Built in 1898, Hock Leong Tieng temple is one of the oldest heritage buildings in Kapit. The temple was built with materials and workforce shipped from China in its early days. During World War II, the temple was spared from bombings by Japanese or Allied forces.

Rumah Bundong is one of the oldest longhouses in Kapit. It is located 40 km from town centre. The 50-metre-high Wong Tinggi waterfall is located at one hour walk from the longhouse.

===Shopping===
Teresang Market is the largest market in the town of Kapit which sells a variety of daily necessities. It opens from 4 am until 7 pm. Local handicrafts such as rattan products and colourful bead bags are also sold here. Kapit town square is surrounding with shops selling everything from noodles to ropes.

===Food===
Kapit is known for its Empurau fish which can sold as high as RM 500 per kilogramme for its rarity and unique taste when being served as an exotic dish.

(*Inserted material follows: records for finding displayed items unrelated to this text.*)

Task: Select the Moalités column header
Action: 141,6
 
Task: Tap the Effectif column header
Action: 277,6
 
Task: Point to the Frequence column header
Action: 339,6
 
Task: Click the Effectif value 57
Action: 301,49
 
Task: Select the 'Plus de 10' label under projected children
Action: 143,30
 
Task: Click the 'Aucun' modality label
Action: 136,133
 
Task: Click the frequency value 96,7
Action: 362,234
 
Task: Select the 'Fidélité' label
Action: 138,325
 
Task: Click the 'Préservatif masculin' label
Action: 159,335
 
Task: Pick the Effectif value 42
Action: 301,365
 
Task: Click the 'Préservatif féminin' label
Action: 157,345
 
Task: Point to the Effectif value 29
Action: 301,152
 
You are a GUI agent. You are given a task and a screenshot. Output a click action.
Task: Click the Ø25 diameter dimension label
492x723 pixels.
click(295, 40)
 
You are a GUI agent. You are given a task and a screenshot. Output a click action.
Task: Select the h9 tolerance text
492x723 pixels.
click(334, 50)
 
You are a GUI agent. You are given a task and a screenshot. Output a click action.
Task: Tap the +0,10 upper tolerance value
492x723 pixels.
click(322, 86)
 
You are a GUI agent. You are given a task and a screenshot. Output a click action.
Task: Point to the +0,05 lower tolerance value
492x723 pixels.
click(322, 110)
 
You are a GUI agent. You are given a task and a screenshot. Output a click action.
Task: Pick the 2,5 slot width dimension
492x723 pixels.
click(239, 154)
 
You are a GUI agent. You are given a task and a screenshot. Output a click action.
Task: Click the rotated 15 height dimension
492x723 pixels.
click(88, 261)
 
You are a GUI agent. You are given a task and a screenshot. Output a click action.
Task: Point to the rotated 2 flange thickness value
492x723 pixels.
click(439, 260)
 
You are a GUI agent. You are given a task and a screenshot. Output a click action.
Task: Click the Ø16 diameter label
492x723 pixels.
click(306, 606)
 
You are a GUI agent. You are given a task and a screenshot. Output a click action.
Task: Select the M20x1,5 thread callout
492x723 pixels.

Dishes such as Riang and Rampo are fishes and shrimps cooked using leaves from the forests. A plant called Tubu is used as the natural flavour enhancer. Kapit is also known for its "kasam babi" (preserved pork) and "kasam ikan" (preserved fish).

===Attractions and recreational spots===
Pelagus Rapids resort is located at one hour boat ride from Kapit town. The resort was closed since 2012 due to low occupancy rate.